Text Generation Inference (TGI) now offers a [Messages API](https://huggingface.co/blog/tgi-messages-api), making it directly compatible with the OpenAI Chat Completion API. This means that any existing scripts that use OpenAI models (via the OpenAI client library or third-party tools like LangChain or LlamaIndex) can be directly swapped out to use any open LLM running on a TGI endpoint. Lets see how.

_Note: We have [a full example in the Hugging Face Cookbook](https://huggingface.co/learn/cookbook/en/tgi_messages_api_demo) to explain this in more detail._


In [9]:
from openai import OpenAI

# endpoint_url = "<your-endpoint-url>" # if you are using a dedicated Inference Endpoint
model_id = "mistralai/Mixtral-8x7B-Instruct-v0.1"

client = OpenAI(
    base_url=f"https://api-inference.huggingface.co/models/{model_id}/v1",  # for serverless Inference Endpoints
    # base_url=f"{endpoint_url}/v1/",  # for dedicated Inference Endpoints
    api_key=get_token(),
)


system_input = (
    "You are a helpful, respectful and honest assistant that speaks like a pirate."
)
user_input = "How many helicopters can a human eat in one sitting?"
messages = [
    {"role": "user", "content": system_input + " " + user_input},
]

chat_completion = client.chat.completions.create(
    model=model_id,
    messages=messages,
    stream=True,
    max_tokens=500,
)

for message in chat_completion:
    if message.choices[0].finish_reason != "eos_token":
        print(message.choices[0].delta.content, end="")

 Arr matey, I be a pirate assistant, not a swabbin' nutritionist!
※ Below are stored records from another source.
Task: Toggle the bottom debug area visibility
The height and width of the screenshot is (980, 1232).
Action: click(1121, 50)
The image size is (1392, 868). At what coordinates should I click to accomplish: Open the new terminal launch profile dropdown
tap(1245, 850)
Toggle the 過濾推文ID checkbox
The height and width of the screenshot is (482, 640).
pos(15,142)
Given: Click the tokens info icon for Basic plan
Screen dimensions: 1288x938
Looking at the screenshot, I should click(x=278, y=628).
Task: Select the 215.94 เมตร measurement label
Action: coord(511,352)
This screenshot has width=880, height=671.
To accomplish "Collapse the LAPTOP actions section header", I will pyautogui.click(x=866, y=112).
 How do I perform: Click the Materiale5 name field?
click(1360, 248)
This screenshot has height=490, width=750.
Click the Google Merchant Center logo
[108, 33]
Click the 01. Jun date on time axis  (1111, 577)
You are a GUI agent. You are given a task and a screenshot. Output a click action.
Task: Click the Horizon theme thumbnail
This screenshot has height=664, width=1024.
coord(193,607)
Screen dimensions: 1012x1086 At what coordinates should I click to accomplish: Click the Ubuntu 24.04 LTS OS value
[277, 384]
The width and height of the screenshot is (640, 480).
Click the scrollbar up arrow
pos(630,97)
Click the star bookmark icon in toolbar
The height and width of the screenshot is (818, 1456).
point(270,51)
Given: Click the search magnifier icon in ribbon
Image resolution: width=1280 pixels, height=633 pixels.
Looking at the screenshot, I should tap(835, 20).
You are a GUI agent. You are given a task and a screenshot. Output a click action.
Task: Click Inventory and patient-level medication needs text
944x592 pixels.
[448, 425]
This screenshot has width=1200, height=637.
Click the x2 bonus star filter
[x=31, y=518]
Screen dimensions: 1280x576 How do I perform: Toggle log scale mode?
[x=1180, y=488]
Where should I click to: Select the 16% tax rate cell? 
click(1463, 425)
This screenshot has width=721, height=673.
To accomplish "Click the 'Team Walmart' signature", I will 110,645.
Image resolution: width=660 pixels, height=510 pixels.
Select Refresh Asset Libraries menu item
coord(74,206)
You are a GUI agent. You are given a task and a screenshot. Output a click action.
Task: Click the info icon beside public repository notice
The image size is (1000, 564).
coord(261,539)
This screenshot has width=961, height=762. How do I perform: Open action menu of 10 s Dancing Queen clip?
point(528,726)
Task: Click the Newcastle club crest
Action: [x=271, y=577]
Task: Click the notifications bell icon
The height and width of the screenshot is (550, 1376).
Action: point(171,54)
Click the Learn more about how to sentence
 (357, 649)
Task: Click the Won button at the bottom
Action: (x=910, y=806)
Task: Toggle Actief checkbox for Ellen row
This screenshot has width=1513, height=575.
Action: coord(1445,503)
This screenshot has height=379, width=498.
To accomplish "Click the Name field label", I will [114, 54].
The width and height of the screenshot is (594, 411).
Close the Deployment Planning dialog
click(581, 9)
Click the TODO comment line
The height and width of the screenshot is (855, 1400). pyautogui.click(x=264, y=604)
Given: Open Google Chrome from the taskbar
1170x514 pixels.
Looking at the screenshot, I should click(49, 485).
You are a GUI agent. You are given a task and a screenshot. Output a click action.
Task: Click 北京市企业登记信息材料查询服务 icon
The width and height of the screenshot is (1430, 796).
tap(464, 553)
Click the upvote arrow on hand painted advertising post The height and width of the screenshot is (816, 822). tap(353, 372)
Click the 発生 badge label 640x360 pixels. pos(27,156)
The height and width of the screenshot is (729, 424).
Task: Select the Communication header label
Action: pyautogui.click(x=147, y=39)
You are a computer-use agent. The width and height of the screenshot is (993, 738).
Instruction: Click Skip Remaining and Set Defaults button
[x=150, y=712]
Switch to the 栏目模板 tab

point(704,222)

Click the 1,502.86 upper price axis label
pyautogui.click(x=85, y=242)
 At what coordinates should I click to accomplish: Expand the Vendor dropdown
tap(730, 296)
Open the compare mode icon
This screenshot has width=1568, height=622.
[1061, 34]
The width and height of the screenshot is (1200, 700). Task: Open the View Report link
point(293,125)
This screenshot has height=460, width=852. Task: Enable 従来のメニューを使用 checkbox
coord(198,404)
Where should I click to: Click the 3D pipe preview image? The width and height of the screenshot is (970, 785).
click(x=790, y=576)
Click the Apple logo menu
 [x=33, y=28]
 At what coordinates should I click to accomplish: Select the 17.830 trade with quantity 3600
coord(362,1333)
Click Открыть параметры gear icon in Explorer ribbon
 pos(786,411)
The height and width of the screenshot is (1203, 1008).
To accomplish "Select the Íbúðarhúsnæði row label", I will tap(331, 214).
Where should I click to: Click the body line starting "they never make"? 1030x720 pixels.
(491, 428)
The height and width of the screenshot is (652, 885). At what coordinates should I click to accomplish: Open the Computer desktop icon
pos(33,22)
However, I can tell ye that it be physically impossible for a human to consume a helicopter, as they be made of steel, glass, and other materials not fit for consumption. So, ye can rest yer doubts, as no amount of helicopters be edible to a human in one sitting or any number of sittings! Arrr!

**Notes**

- When deploying a IE with TGI, you must use `task: Text Generation` and use `client.text_generation`. This means you must handle chat template formatting on your own.
- When deploying a IE with TGI with `task: Conversational`, you cannot use the `client.conversational` class. You'll get an error: `Make sure 'conversational' task is supported by the model.` So TGI only supports text generation.